BEGIN RECORD EXTRACTS

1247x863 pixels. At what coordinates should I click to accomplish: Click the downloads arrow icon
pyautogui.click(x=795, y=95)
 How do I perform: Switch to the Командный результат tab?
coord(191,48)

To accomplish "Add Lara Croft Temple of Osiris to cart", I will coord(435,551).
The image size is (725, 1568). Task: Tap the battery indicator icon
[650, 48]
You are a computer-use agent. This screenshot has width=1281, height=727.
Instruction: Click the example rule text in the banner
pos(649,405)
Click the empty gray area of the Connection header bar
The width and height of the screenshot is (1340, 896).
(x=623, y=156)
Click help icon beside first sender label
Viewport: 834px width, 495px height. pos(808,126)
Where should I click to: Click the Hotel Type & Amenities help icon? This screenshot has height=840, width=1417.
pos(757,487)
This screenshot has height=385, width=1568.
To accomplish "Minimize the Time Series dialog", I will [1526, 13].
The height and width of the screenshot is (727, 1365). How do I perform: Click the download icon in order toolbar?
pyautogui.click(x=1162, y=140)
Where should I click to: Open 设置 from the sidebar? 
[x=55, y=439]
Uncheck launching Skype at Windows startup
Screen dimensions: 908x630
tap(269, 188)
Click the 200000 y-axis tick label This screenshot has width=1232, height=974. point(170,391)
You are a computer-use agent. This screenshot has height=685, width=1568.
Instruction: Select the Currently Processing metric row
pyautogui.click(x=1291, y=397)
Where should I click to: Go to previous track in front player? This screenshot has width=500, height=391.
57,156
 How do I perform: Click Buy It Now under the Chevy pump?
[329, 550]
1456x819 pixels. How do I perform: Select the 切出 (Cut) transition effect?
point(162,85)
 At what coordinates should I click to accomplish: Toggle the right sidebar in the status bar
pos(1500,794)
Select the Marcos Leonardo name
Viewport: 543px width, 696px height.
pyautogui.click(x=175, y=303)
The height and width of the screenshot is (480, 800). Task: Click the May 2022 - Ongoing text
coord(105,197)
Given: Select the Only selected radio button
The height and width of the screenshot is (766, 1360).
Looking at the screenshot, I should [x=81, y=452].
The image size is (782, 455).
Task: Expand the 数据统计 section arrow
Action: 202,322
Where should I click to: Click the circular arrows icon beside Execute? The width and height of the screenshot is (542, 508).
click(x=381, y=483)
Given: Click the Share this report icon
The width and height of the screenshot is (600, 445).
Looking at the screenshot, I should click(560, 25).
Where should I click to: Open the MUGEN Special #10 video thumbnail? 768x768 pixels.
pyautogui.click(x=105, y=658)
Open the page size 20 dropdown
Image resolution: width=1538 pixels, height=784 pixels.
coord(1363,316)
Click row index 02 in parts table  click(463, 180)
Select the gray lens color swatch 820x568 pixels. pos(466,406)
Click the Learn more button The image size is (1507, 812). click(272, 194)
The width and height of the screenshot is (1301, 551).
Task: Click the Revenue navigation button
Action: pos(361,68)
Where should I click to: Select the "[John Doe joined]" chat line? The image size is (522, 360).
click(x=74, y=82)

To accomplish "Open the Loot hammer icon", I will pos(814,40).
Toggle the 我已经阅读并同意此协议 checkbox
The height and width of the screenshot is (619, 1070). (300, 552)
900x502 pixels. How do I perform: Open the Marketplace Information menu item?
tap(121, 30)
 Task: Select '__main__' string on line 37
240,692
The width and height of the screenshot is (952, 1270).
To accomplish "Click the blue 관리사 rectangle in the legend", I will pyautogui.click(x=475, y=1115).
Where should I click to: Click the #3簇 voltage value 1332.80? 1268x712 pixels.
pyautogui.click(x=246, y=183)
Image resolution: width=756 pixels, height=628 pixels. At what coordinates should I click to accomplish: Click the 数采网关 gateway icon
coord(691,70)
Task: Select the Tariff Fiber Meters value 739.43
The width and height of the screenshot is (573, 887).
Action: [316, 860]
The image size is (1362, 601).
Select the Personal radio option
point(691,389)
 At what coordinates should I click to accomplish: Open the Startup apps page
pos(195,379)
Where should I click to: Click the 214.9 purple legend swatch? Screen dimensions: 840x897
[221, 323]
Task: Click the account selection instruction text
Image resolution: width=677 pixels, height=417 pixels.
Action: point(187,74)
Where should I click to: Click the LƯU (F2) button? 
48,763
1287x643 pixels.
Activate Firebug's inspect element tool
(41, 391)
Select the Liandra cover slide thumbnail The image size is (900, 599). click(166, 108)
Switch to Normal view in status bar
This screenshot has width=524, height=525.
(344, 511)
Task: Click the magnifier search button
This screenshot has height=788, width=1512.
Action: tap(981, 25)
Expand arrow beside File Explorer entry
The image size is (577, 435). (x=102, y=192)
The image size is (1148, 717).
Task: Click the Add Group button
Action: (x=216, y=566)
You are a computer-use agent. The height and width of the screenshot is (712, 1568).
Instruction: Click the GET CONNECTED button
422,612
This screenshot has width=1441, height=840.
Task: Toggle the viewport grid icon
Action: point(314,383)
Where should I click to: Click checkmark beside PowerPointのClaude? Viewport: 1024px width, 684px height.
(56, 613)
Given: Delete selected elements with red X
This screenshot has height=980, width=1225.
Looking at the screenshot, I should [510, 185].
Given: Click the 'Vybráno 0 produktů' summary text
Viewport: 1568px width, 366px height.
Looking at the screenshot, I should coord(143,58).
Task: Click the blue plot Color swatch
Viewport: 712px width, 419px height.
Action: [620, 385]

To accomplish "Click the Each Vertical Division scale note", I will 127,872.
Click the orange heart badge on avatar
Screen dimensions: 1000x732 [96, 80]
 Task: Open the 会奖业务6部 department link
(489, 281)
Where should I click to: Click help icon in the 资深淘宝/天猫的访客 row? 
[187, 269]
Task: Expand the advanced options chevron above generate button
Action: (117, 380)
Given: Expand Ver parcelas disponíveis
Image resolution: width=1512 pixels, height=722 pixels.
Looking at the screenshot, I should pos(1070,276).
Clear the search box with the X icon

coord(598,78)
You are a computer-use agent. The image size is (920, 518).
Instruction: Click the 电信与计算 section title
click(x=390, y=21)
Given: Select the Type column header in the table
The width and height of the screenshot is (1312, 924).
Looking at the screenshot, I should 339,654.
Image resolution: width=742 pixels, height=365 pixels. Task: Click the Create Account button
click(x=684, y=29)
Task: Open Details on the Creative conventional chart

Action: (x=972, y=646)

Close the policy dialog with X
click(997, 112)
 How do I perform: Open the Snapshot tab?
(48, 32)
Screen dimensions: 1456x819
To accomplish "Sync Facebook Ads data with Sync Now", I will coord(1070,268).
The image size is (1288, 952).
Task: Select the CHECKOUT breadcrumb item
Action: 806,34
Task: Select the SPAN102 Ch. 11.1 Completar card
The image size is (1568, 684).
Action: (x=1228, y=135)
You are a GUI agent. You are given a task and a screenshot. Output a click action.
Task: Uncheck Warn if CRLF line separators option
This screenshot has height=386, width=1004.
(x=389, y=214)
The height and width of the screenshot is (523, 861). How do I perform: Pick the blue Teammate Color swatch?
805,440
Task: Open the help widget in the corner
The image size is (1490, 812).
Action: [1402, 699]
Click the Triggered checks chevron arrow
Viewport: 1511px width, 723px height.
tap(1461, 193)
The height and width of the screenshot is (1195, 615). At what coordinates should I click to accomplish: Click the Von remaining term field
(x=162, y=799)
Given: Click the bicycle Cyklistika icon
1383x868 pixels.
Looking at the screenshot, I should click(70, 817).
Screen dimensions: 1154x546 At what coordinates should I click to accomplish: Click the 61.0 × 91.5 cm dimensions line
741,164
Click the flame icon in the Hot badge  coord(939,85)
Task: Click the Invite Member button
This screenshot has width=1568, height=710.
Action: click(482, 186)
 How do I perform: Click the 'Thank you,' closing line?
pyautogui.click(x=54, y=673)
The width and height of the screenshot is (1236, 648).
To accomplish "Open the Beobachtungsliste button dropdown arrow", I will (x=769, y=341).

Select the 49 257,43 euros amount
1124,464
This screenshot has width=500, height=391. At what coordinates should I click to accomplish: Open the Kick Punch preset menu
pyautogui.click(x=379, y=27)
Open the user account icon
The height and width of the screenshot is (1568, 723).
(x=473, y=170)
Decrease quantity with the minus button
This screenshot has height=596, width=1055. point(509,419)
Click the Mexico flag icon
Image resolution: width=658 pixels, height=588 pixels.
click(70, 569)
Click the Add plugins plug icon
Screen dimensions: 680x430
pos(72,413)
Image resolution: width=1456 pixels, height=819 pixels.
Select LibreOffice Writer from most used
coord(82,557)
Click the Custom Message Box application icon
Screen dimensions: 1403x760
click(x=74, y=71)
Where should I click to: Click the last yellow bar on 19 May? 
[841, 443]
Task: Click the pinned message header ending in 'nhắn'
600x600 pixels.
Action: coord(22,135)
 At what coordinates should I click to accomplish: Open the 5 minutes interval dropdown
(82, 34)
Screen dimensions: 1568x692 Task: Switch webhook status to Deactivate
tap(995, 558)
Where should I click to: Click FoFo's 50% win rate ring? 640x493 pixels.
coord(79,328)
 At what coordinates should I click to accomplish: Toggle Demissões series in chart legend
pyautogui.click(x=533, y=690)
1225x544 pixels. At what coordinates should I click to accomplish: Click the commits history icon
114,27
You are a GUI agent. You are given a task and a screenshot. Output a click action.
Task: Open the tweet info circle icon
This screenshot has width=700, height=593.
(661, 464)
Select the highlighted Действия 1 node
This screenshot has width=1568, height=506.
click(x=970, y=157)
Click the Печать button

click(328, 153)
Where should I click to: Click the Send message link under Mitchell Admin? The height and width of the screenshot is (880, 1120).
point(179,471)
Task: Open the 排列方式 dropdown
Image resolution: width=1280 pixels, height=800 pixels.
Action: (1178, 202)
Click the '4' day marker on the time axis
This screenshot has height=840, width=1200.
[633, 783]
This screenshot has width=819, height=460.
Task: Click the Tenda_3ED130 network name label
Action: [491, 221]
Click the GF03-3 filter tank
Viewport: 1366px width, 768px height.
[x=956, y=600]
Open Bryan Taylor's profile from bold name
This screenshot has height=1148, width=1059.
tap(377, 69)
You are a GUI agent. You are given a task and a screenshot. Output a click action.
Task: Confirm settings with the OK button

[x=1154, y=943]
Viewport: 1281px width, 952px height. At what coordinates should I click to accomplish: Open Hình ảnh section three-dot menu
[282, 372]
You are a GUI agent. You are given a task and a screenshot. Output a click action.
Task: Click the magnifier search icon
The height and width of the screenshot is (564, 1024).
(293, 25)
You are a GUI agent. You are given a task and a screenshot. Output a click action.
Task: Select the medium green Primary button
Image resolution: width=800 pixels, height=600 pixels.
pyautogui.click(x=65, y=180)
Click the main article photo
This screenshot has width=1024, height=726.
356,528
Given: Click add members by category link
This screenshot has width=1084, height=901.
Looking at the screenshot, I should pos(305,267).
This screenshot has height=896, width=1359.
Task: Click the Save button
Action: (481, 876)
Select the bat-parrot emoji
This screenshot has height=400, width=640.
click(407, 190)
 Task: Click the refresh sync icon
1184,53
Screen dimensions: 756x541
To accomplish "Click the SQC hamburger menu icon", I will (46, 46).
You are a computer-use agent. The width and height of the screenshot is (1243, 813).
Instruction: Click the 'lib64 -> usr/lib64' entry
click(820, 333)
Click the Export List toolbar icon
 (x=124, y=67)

END RECORD EXTRACTS

◆ YOUR ASSIGNMENT: Your answer should consist of the lines above that hold the word "computer".

◆ SOLUTION:
You are a computer-use agent. This screenshot has width=1281, height=727.
You are a computer-use agent. This screenshot has height=685, width=1568.
You are a computer-use agent. The height and width of the screenshot is (712, 1568).
You are a computer-use agent. The image size is (920, 518).
You are a computer-use agent. The width and height of the screenshot is (1243, 813).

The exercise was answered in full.